Klinger (Jamie Farr) has enough, and almost makes a disastrous mistake while one of Hawkeye’s (Alan Alda) patients, Michael Yee (Clyde Kusatsu) is having some serious issues, and attempts to take his own life, necessitating a visit from Sidney (Allan Arbus) in Goodbye, Cruel World.
Written by Thad Mumford and Dan Wilcox, this episode first debuted on 11 February, 1980.
When Klinger receives a crate from home, he uses its contents to redecorate his office/quarters, and no one approves of it. Potter (Harry Morgan) even orders it all taken down, and Klinger feels more than slighted. Everyone else can have things that remind him of home, so he concocts a plan to forge signatures, get his discharge papers and vamoose once and for all.
When Potter changes his mind, and lets Klinger put some of his items up, while maintaining the dignity of the work area, Klinger has to track down the discharge papers before he gets in some real trouble.
And despite being the b-story, Yee’s tale is very important, and Sidney drives home some very important facts about Yee’s situation. I know when Sidney shows up in an episode that there’s going to be a serious undercurrent to the story, and that I should really pay attention to what he says.
This time is no different.
Dreams was directed by Alda, who wrote the teleplay from a story by James Jay Rubinfier, and was first broadcast on 18 February, 1980.
It’s a beautiful, tragic, and horrific tale. The 4077th is trapped in a cold spell, yet again, and they are being overrun by casualties because the 8063rd, the other closest M*A*S*H unit has bugged out. So there’s no time to stop, to unwind, to rest.
The doctors and nurses grab snatches of sleep when and where they can, but as the episode illustrates, they can’t even escape the horrors of the war in their dreams. It is all pervasive, and something that will be forever part of who they are.
Winchester (David Ogden Stiers) attempts to dazzle with magic while his patient dies, Margaret (Loretta Swit) watches the man she loves leave her to be claimed by the war, and her bed is littered with the dead. B.J. (Mike Farrell) has a moment with his wife, but is called to the O.R., Potter loses himself in a dream of horse-riding as a child, but is pulled away too soon, Mulcahy (William Christopher) feels the weight of war on his faith, Klinger visits a desolate version of his hometown, and Hawkeye gives of himself, literally, until he is unable to help anymore.

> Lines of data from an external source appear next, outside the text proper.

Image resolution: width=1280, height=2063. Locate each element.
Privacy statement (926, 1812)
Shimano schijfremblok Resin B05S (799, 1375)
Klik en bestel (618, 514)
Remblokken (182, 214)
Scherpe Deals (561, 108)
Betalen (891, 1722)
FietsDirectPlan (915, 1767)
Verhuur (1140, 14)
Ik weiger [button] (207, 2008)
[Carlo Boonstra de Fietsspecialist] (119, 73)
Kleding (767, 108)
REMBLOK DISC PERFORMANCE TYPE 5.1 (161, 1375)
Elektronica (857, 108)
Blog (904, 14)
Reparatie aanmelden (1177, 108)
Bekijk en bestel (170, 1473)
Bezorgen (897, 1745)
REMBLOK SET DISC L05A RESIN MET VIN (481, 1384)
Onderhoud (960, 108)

It’s powerful, heart-rending, and would have been one of the episodes that when I watched it as a kid would have been disappointed in, but now realize how amazing it really is.
The final episode of the week, War Co-Respondent, puts B.J. in a tough spot, though he’s been here before, when he falls for Aggie O’Shea (Susan Saint James) a visiting war correspondent. Though the beat may sound familiar, this time around, Mike Farrell writes and directs the episode, so it feels a little more personal.
First airing on 3 March, 1980, B.J. finds himself falling for Aggie, and she him, and despite being reminded by Hawkeye that he’s been down this road before, B.J. is really dumbfounded, because this time, he could see himself really falling in love with Aggie. He thought Peg, his wife at home, was his one chance at real happiness, and then here comes Aggie.
B.J. really wrestles with himself throughout the course of the episode, and Farrell is determined to show that struggle on the screen.
And all of this puts out Hawkeye quite a bit, as a single guy, he was hoping to get his flirt on with Aggie, but she only has eyes for B.J., and as they confront their feelings, and the possibilities, she grows to love him more for his decisions.